$\textbf{Problem:}$ Let $v_1,...,v_{n-2} \in \mathbb{R}^n$ with $\{v_1,...,v_{n-2}\}$ is linearly independent. Let $B = (v_1,...,v_{n-2})$ and $C = \text{Col}(B)$. If $x \in \mathbb{R}^n$, show that $$\text{Proj}_{C^\perp}(x) = \frac{-1}{\det(B^TB)}X(v_1,...,v_{n-2},X(v_1,...,v_{n-2},x))$$ where $X$ represents the cross product.

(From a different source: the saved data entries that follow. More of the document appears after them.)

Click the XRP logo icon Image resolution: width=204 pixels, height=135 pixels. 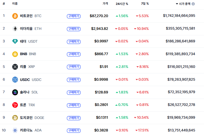pyautogui.click(x=15, y=67)
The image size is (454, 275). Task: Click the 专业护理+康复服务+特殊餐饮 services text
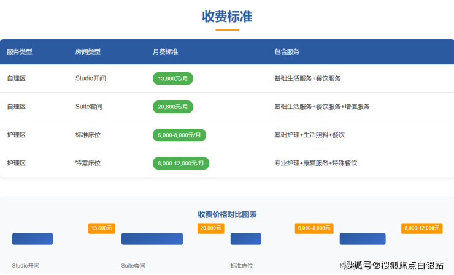click(315, 164)
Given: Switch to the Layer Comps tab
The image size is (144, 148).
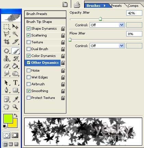Looking at the screenshot, I should (x=133, y=5).
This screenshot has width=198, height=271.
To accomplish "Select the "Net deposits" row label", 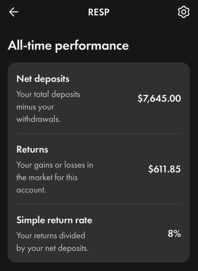I will [x=43, y=79].

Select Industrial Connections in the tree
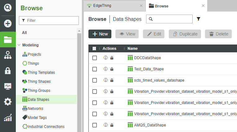tap(46, 127)
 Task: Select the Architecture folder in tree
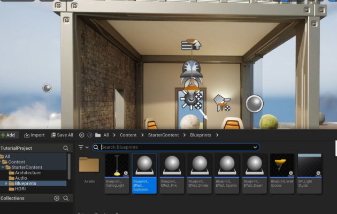[27, 173]
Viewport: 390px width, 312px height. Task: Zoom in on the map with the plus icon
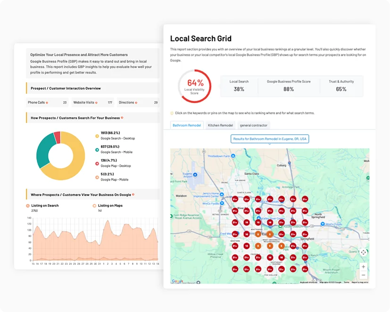[x=363, y=267]
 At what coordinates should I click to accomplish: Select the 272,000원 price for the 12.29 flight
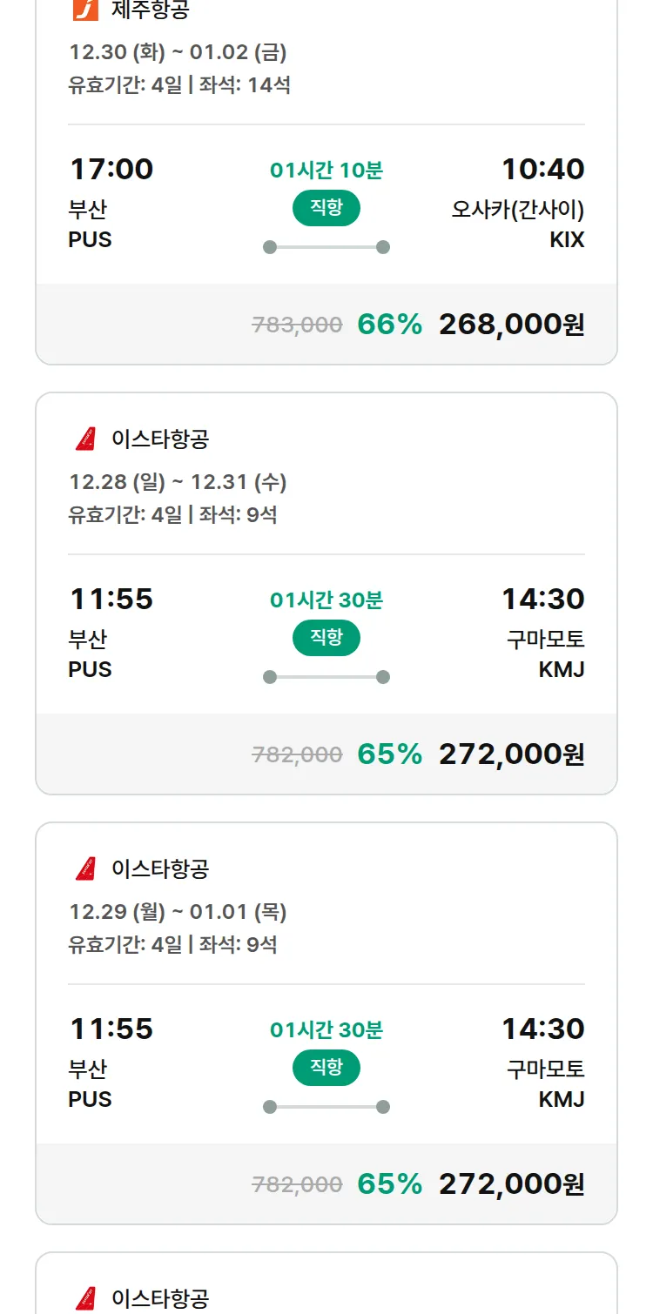coord(511,1184)
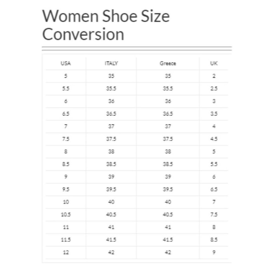
Task: Click Italy size 38 cell
Action: (111, 152)
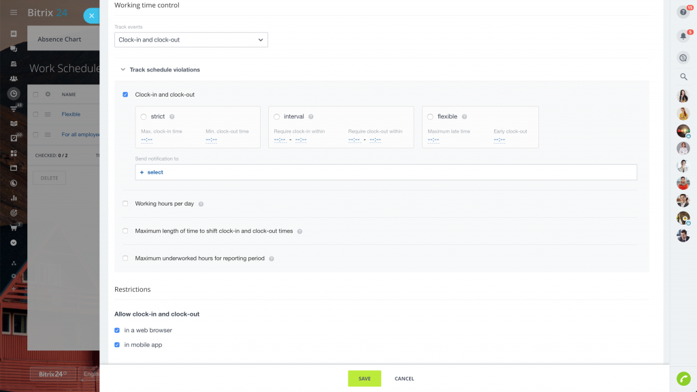Click the search magnifier icon
This screenshot has height=392, width=697.
(683, 77)
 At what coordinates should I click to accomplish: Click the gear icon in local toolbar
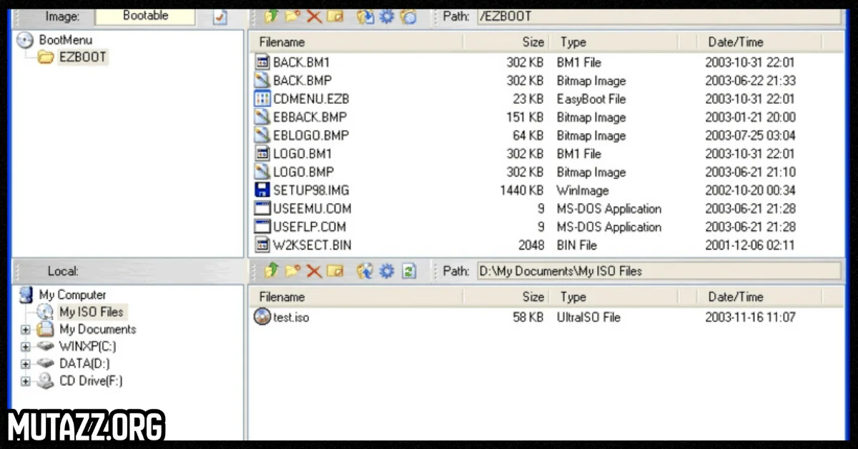[x=387, y=271]
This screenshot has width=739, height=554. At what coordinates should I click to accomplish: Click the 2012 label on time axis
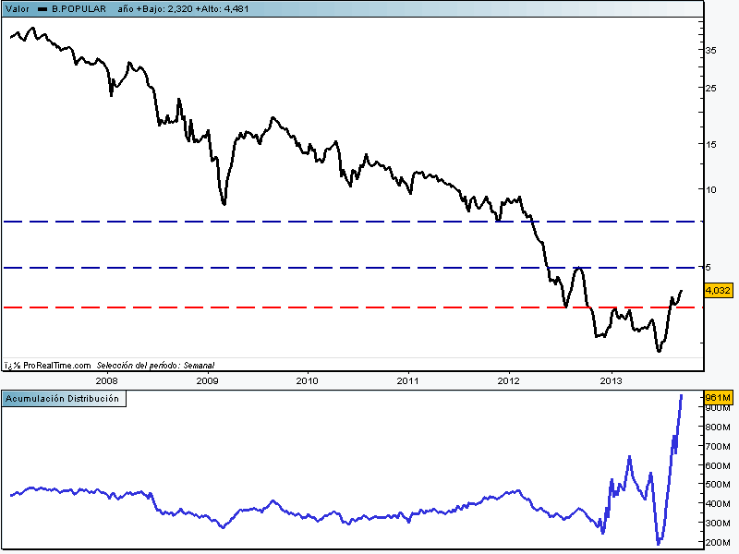[509, 379]

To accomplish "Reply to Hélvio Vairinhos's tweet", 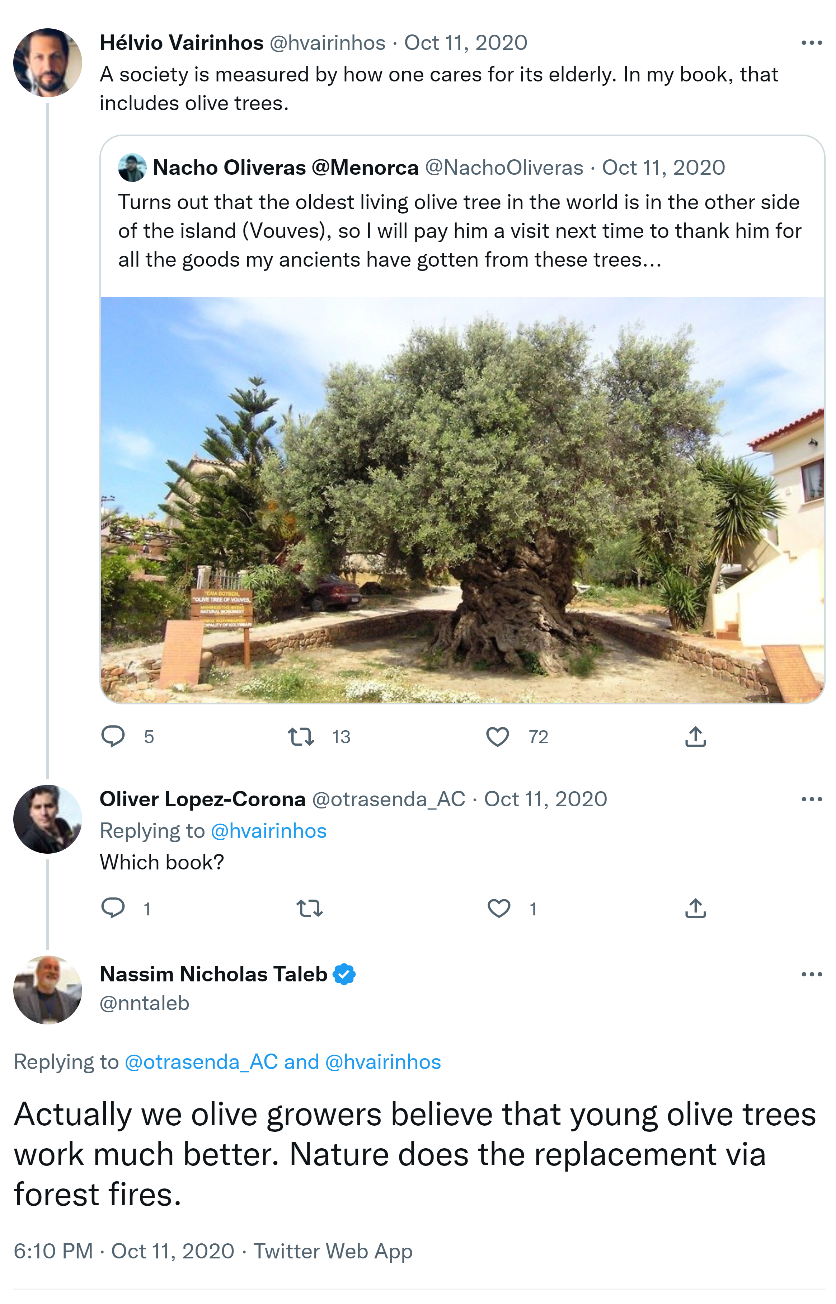I will (x=113, y=737).
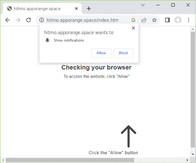Open the Chrome three-dot menu
The image size is (196, 163).
pyautogui.click(x=188, y=20)
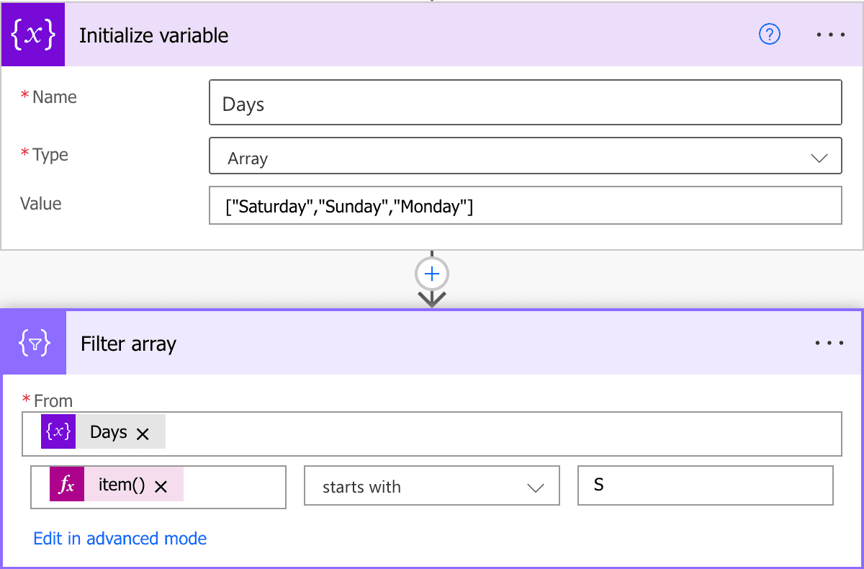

The definition of cross product that I was given is $X: M_{n \times (n-1)}(\mathbb{R}) \to \mathbb{R}^n$ such that if $A = (u_1,...,u_{n-1}) \in M_{n \times (n-1)}(\mathbb{R}) $ where each $u_i \in \mathbb{R}^n$. Then $X(A)_j = (-1)^{n+j} \det(A^{(j)})$ where $A^{(j)}$ is obtained from A by removing the $j^{th}$ row.
I'm not quite sure how to proceed with this problem. Is there any suggestion?
If $x$ lies in the span of $v_1,\cdots,v_{n-2}$ then both sides of the equation are $0$ and we are done. Otherwise let $e_1,\cdots,e_{n-2}$ be an orthonormal basis for $C$ and let $e_{n-1}$ be ${\rm Proj}_{C^\perp}(x)$ normalised. Finally let $e_n$ extend this to an orthonormal basis of $\mathbb{R}^n$ with positive orientation.
If we define our operations in terms of this basis, then the result is clear. It remains to show that the right hand side of the equation is invariant under choice of orthonormal, positively oriented basis.
Let $A\in SO(n)$. Clearly $(AB)^T(AB)=B^T(A^TA)B=B^TB$.
For any $b\in \mathbb{R}^n$ we have: \begin{equation} X(Aa_1,\cdots, Aa_{n-1})\cdot Ab\\=|Aa_1\cdots Aa_{n-1}\,Ab|\\=|A||a_1\cdots a_{n-1}\, b|\\= |a_1\cdots a_{n-1}\, b|\\=X(a_1,\cdots,a_{n-1})\cdot b\\=AX(a_1,\cdots,a_{n-1})\cdot Ab \end{equation}
As $b$ was arbitrary and $A$ surjective, we have $AX(a_1,\cdots,a_{n-1})=X(Aa_1,\cdots, Aa_{n-1})$.
Thus the desired equation holds, independent of the choice of orthonormal, positively oriented basis.